The UN Human Rights Council convenes a meeting on Monday, May 11, to study the appalling state of human rights in the US. In this meeting, issues of concern such as US police brutality and racism; and wide-scale espionage operations on the American people and citizens of other countries by the US intelligence agencies will be investigated. The dismal state of US prisons, practice of torture and issuance of death penalties in the US, large-scale espionage operations in and out of the US, and drone attacks in Washington’s so-called War on Terror, are the other talking points in this gathering. The Human Rights Council will also focus on serial killings of African-Americans in the US. Several African-Americans have been randomly killed by the US police, including the 18-year-old African-American, Michael Brown, in the city of Ferguson, and Freddie Grey in Baltimore.
The US claims to champion human rights, but is in fact the chief violator of human rights in the world. There are more than a million inmates in the US, and racial discrimination against African-Americans and Latinos is rampant in the US jails. The US also maintains a bleak record of conduct in waging wars and in exercise of torture against terror suspects in dreaded Guantanamo Bay prison, Abu Ghraib jail in Iraq, and the Bagram air base jail in Afghanistan. Moreover, the espionage operations of the US administration intelligence organizations against American people have led to protests of the supporters of privacy and human rights organizations. Furthermore, the US, under the pretext of the so-called War on Terror has committed horrendous and gruesome crimes in countries such as Afghanistan and Iraq, mass murdering a significant number of innocent people in these two countries.
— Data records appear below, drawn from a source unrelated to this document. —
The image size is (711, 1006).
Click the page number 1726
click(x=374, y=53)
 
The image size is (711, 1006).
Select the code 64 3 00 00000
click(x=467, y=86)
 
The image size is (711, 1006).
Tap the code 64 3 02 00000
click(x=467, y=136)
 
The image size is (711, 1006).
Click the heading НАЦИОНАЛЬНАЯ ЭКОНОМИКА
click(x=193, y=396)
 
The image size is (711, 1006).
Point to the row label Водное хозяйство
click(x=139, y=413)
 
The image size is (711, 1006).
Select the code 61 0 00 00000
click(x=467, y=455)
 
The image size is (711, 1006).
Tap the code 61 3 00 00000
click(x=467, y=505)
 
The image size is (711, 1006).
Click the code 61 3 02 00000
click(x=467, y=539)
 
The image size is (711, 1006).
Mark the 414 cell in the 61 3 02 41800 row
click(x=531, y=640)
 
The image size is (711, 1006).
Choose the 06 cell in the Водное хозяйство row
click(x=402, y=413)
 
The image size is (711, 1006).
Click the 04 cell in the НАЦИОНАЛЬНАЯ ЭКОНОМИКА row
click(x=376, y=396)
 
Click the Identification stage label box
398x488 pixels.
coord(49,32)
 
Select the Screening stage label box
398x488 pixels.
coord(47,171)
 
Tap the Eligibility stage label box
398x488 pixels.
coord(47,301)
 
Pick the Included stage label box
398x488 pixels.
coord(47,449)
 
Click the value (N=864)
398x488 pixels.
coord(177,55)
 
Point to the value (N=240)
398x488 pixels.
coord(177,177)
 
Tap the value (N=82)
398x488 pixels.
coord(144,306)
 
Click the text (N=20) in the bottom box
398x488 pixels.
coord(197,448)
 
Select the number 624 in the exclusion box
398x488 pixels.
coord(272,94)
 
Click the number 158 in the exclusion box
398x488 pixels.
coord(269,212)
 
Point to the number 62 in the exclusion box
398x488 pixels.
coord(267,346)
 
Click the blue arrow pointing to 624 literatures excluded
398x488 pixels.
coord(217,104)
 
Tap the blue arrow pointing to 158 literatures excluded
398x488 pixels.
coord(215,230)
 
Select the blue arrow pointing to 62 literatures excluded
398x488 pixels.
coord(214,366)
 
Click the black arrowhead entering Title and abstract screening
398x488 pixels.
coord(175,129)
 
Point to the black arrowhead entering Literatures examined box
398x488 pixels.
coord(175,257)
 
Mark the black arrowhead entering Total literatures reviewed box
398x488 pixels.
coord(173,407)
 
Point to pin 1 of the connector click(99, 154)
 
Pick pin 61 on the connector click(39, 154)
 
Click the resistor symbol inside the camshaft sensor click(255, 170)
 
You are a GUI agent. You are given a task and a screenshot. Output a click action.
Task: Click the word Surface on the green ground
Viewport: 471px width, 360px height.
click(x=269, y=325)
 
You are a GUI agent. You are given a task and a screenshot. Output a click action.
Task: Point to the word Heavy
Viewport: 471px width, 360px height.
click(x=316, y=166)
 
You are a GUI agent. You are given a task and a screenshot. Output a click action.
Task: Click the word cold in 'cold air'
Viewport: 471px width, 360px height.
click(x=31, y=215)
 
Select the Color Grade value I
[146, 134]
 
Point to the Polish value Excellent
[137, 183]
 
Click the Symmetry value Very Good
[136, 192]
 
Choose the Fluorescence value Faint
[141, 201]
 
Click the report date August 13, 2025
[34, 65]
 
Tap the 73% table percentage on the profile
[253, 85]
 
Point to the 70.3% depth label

Given the US police racial profiling, one of the talking points in this meeting will be racial discrimination and killing death of African-Americans at the hands of US police force. Despite the mounting protests of African Americans and other Americans to inhuman conduct of the US police, we continue to witness the unjustified killing death of African-Americans by the US police officers, and the US administration is yet to take decisive action to end the US police racial profiling. In fact, racial discrimination in the US has turned into an ordinary matter. Although the instatement of the first US African-American president was expected to make a change in the trend of racial discrimination against blacks, one continues to observe surging racial discrimination against vulnerable African-Americans.